EDITORIALS

Nelson Mandela

12/7/2013
Mandela
Mandela

South African leader Nelson Mandela died Thursday at the age of 95. But his impact on the people of South Africa, the African continent, and the rest of the world will endure.

How far Mr. Mandela’s country had to come to achieve justice and inclusion, from the beginning of his career in the 1950s until his inauguration as South Africa’s first black president in 1994, is hard to imagine. Its racist rules benefiting whites were enshrined in law and strictly enforced, despite a black majority of roughly 80 percent.

Mr. Mandela, who came from a noble rural family and was educated in the law, was the key inspirational figure in black South Africans’ drive to freedom. That was an incredible piece of luck, for white and black South Africans alike.

White-on-black violence provoked black-on-white violence, despite a Gandhian philosophical core of black South Africans’ approach to the struggle. Mr. Mandela was prominent in the direction of the African National Congress’ armed Spear of the Nation militia, even while he was in prison.

Mr. Mandela’s signature characteristic was his belief in the need for reconciliation to achieve his goal of a democratic, multiracial South Africa. That was remarkable for someone who was imprisoned for 27 years, 18 of them spent breaking rocks on an island.

The United States, as well as white South Africans, needed Mr. Mandela’s forgiveness to proceed beyond its tardy retreat from support of the white minority apartheid regime in Pretoria. The United States finally got that forgiveness, and the impression Mr. Mandela’s example made on America’s first African-American president is clear.

It is appropriate for President Obama to go to South Africa for the funeral of one of the greatest people of our time. Americans will learn more about South Africa in coming days.
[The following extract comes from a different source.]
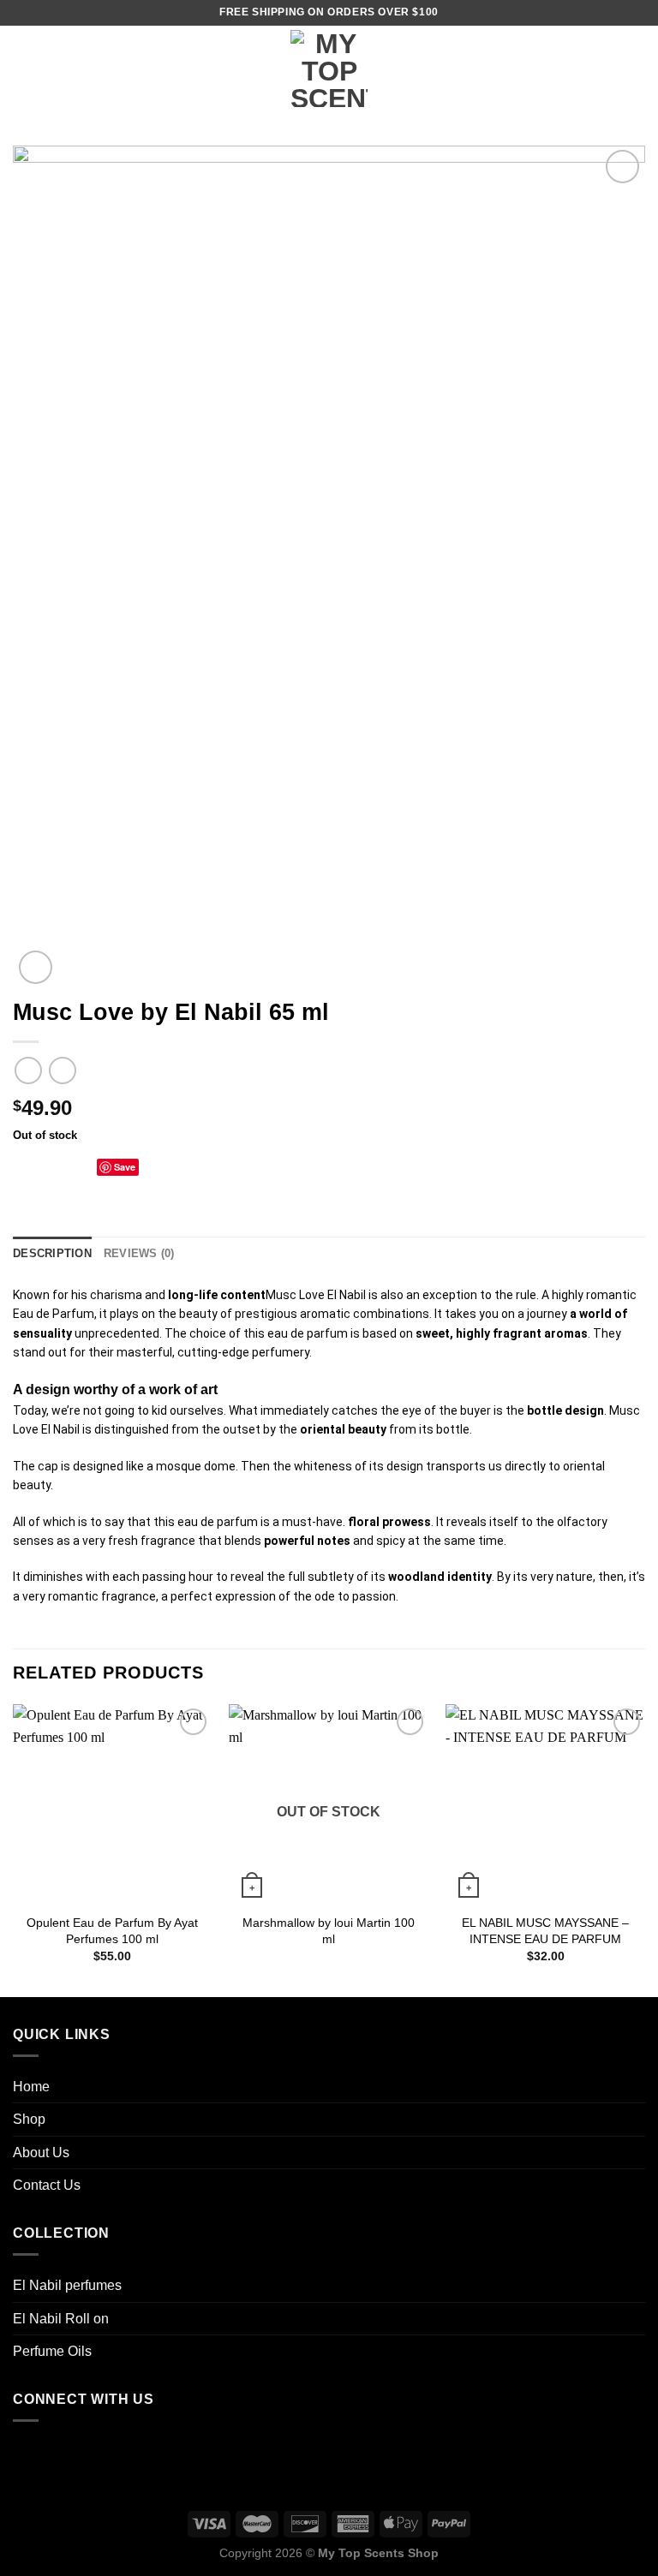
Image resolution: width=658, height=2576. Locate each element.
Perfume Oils (52, 2351)
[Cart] (636, 68)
Many of South African’s problems await resolution: achieving a more-equitable division of wealth, getting further past ethnic differences, and developing more leaders such as Mr. Mandela. He leaves South Africans a potentially invaluable point of reference if they can ask themselves, faced by difficult issues, what Nelson Mandela would have done.

His now can rest in peace. But the exemplary lessons he taught the world will live on through history.